Cattle have bad breath and commonly suffer from severe, chronic flatus generating large amounts of methane, which is a greenhouse gas and a driver of anthropogenic global warming. There is an obvious answer to this problem, stop breeding cattle. Unfortunately a large proportion of us enjoy our bovine dairy products and meat and until synthetic products that are indistinguishable from the real thing become available and accepted by milk drinkers and steak fans, we will have to look into alternative approaches to reducing the carbon emissions from these creatures.
Writing in International Journal of Global Warming, Abdelmajid Moumen, Ghizlane Azizi, Kaoutar Ben Chekroun and Mourad Baghour of the Université Mohamed 1er, in Nador, Morocco, have reviewed the various approaches to reducing methane emissions from ruminants, including cattle.

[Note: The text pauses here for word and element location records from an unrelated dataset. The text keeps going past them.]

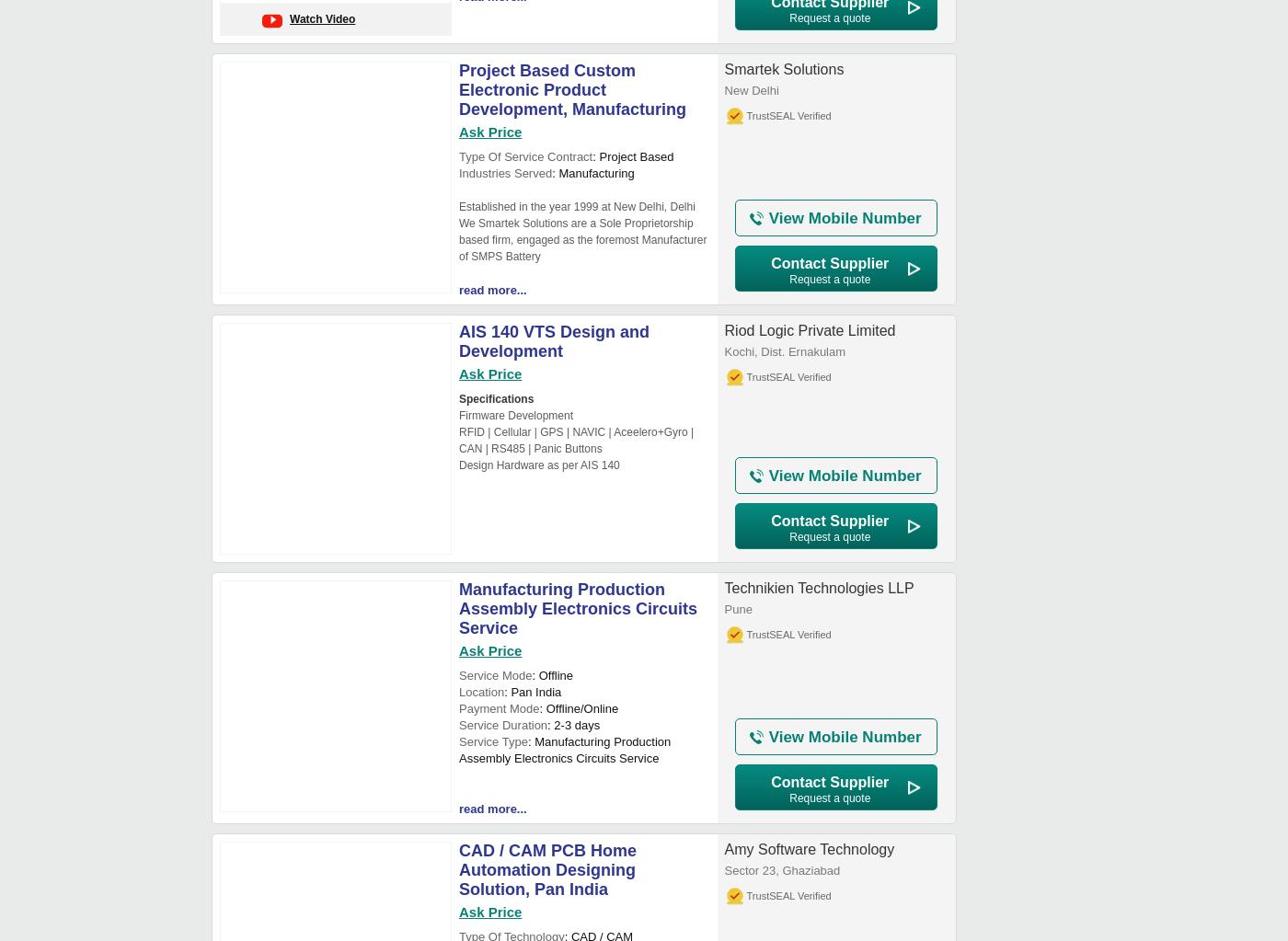 This screenshot has height=941, width=1288. Describe the element at coordinates (818, 588) in the screenshot. I see `'Technikien Technologies LLP'` at that location.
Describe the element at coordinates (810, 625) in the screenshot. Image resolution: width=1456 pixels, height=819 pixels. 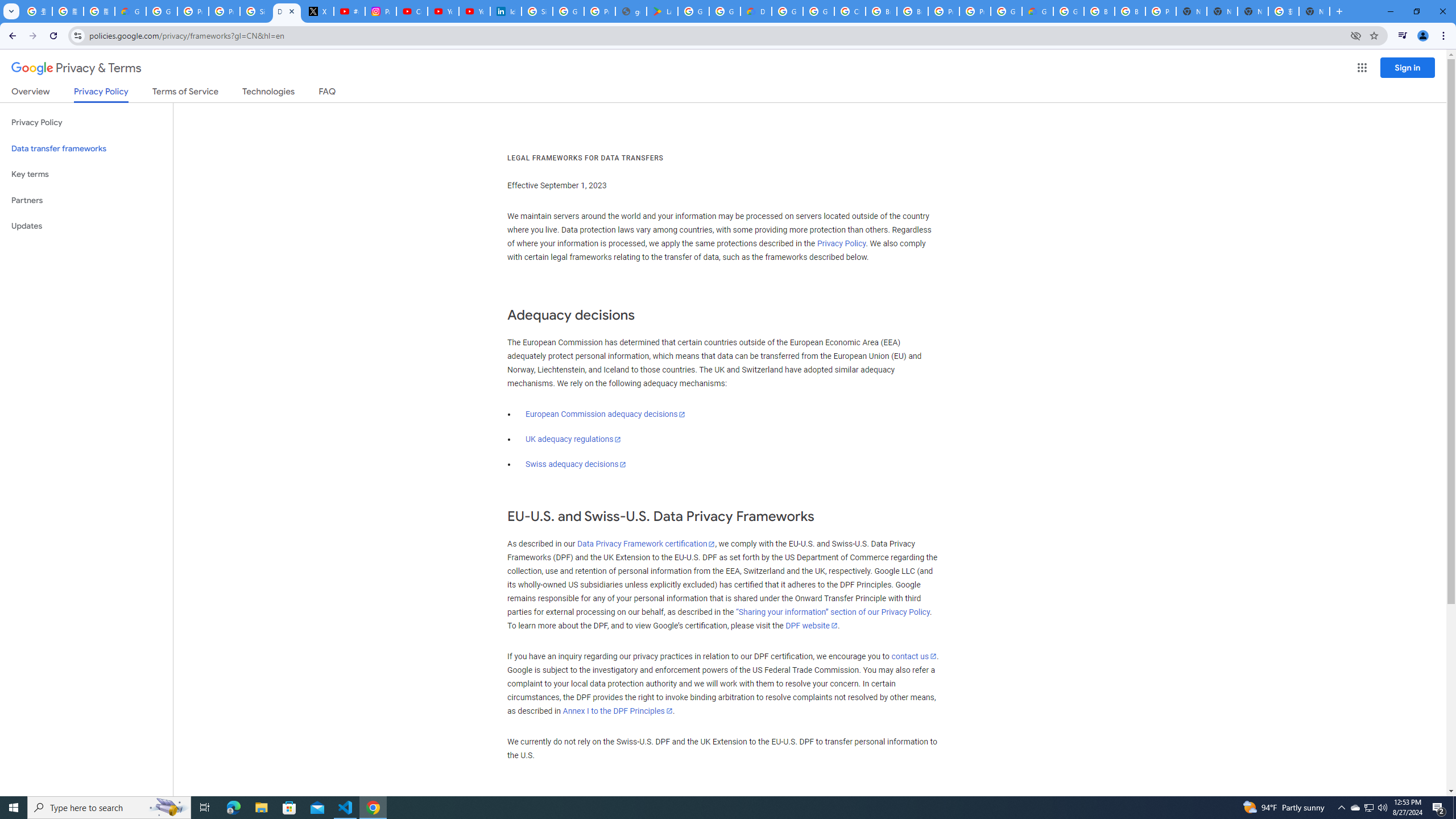
I see `'DPF website'` at that location.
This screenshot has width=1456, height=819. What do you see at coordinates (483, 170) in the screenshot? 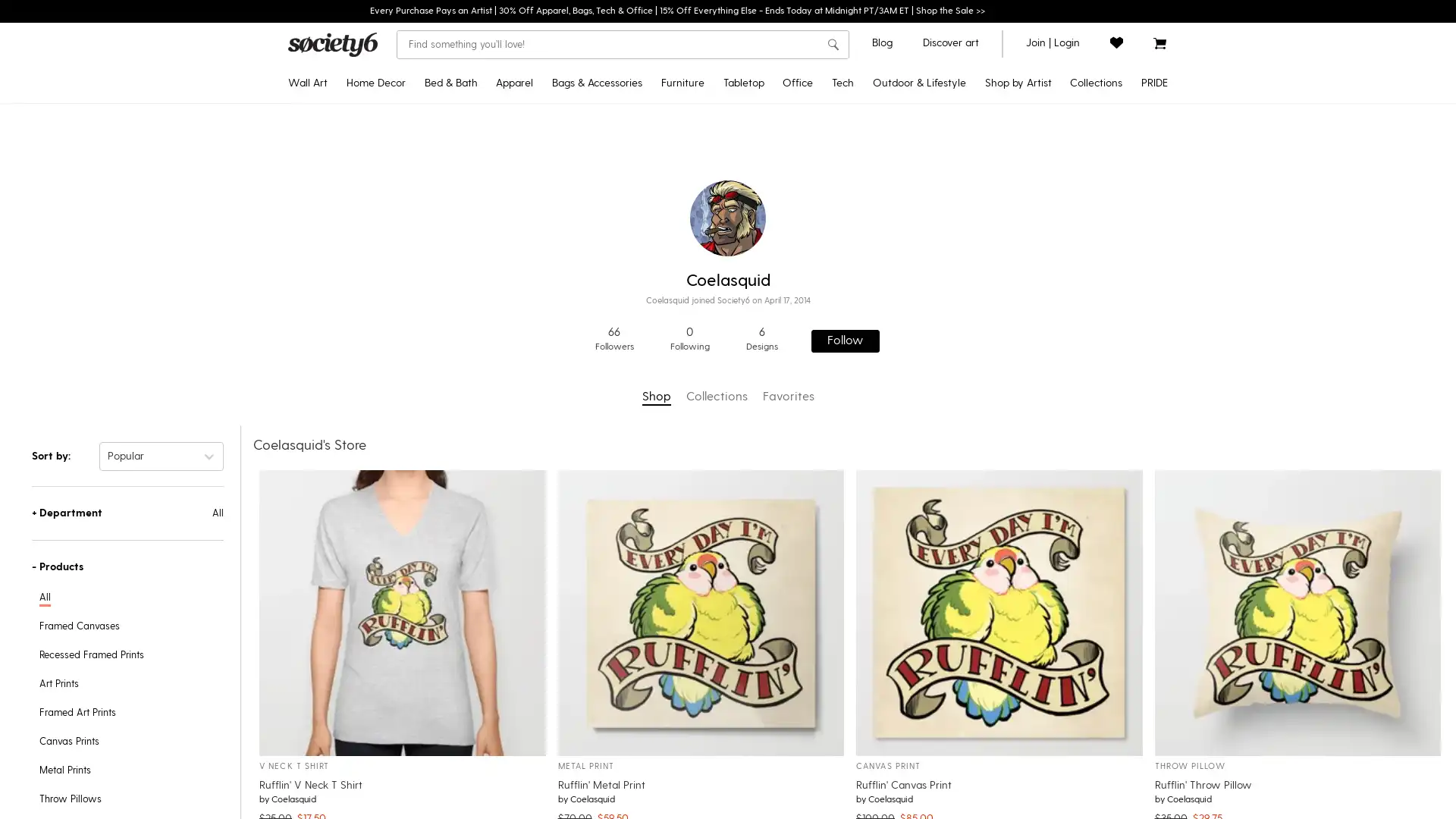
I see `Pillow Shams` at bounding box center [483, 170].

These approaches involve improved genetic selection through breeding, modification of dietary composition, or through rumen microbial manipulation, vaccines against the methanogenic bacteria that generate the methane in these animals and various other techniques. It is possible that among the approaches or with a combination of approaches there might be a way to reduce the global burden of methane emissions from livestock.

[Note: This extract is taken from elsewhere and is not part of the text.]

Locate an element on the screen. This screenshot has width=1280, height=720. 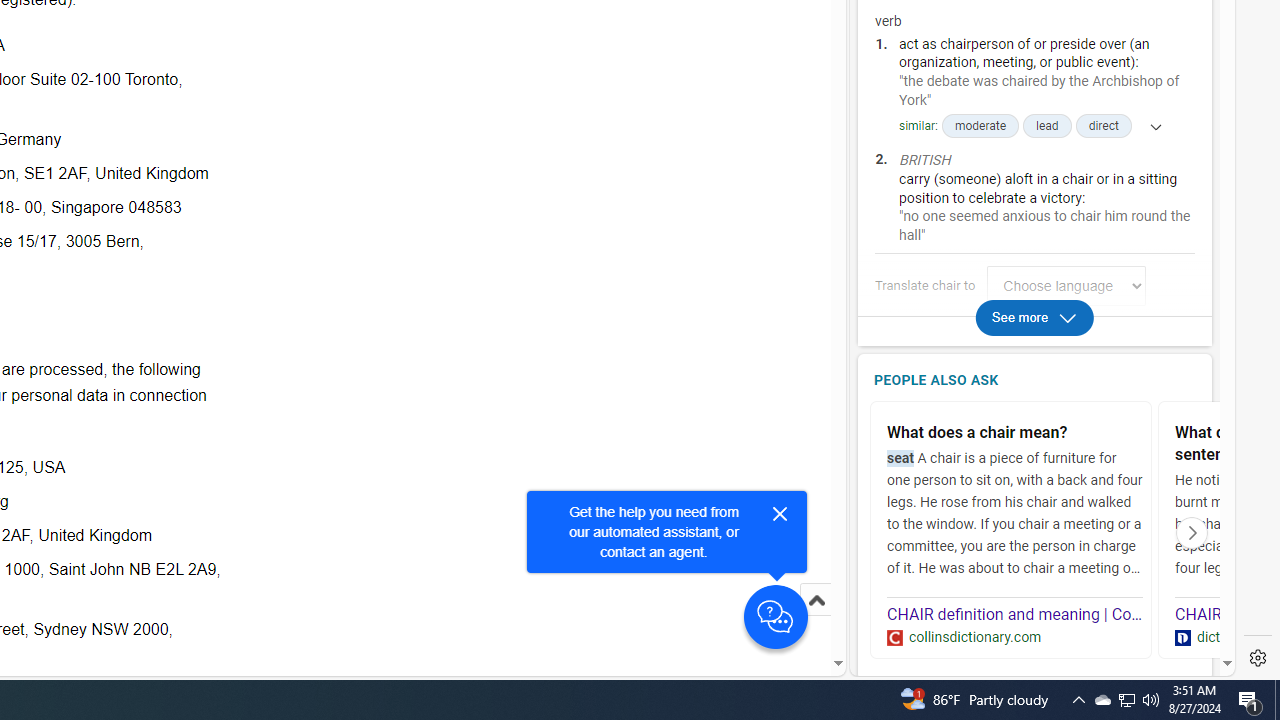
'moderate' is located at coordinates (980, 126).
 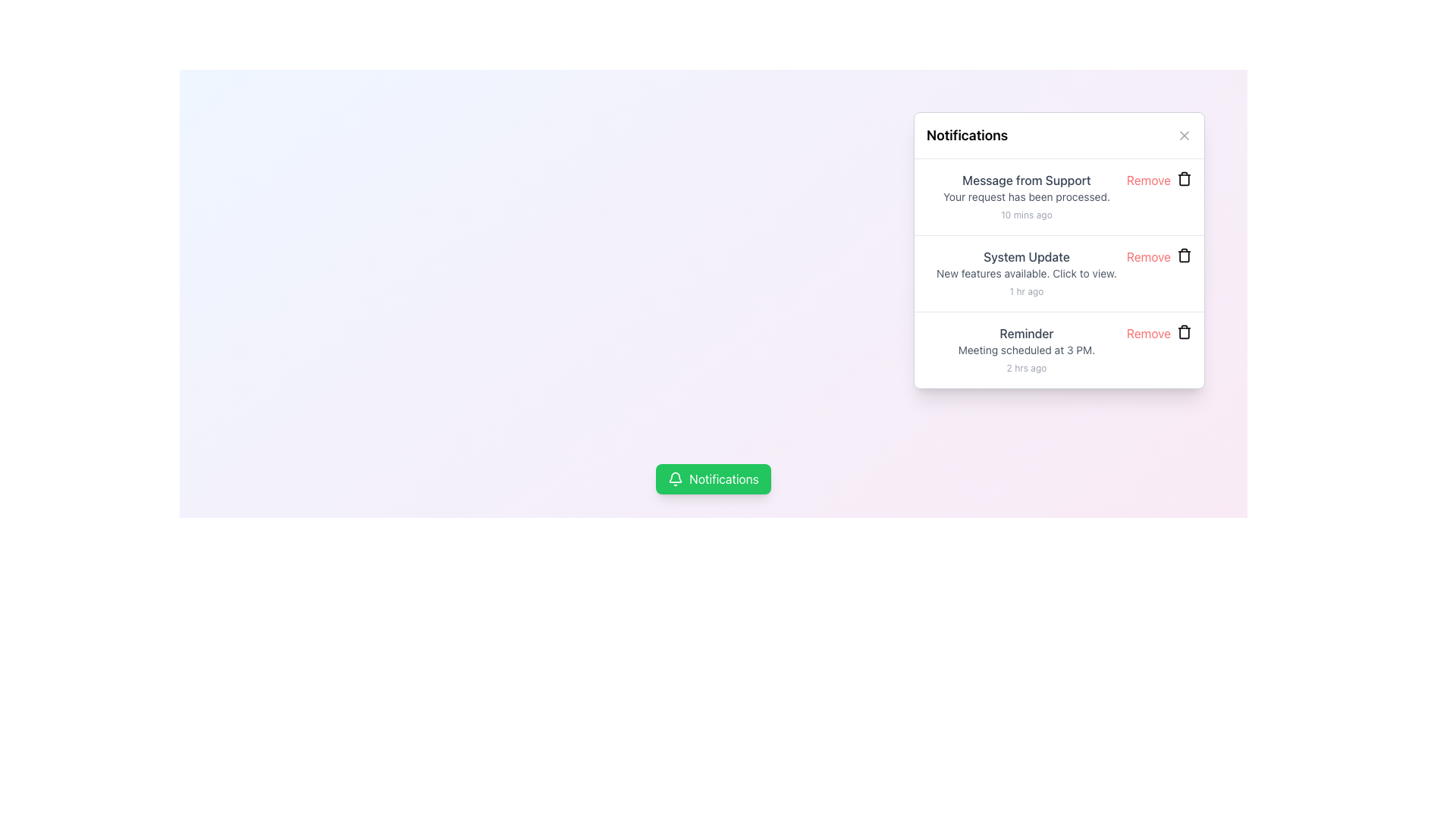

“Methane emissions by livestock are very significant contributors to anthropogenic emissions of GHGs in many countries and the onus is increasingly on the farming industry to find ways of reducing these emissions,” the researchers say. They point out that while changes in nutrition and feed can play an important role on methane production by ruminants, manipulating the diet of these animals to reduce absolute methane emissions is a big challenge both practically and financially. However, inhibitors of the methanogenic bacteria have been demonstrated, although more detailed studies are needed urgently to demonstrate efficacy and to ensure that latent side effects might not be more deleterious to the environment, animal welfare and human health.

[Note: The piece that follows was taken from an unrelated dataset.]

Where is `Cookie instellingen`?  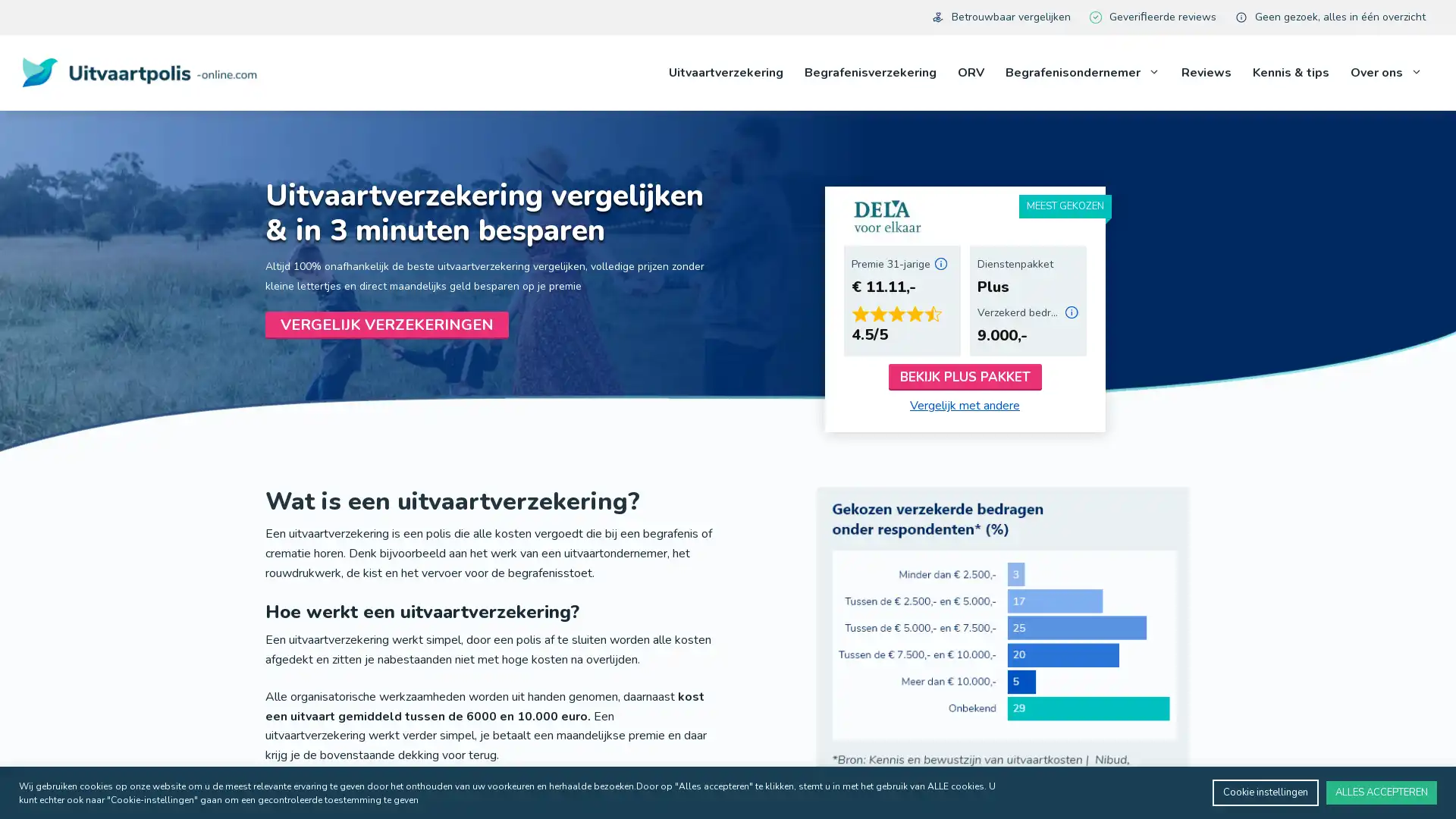 Cookie instellingen is located at coordinates (1266, 792).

Fundamentally, however, the pressure to reduce the carbon footprint of livestock using any of these approaches will have to compete with the need for economic viability of the farming industry, at least until synthetic meat usurps the T-bone steak or the carnivores among us go vegetarian.
Moumen, A., Azizi, G., Chekroun, K.B. and Baghour, M. (2016) ‘The effects of livestock methane emission on the global warming: a review‘, Int. J. Global Warming, Vol. 9, No. 2, pp.229-253.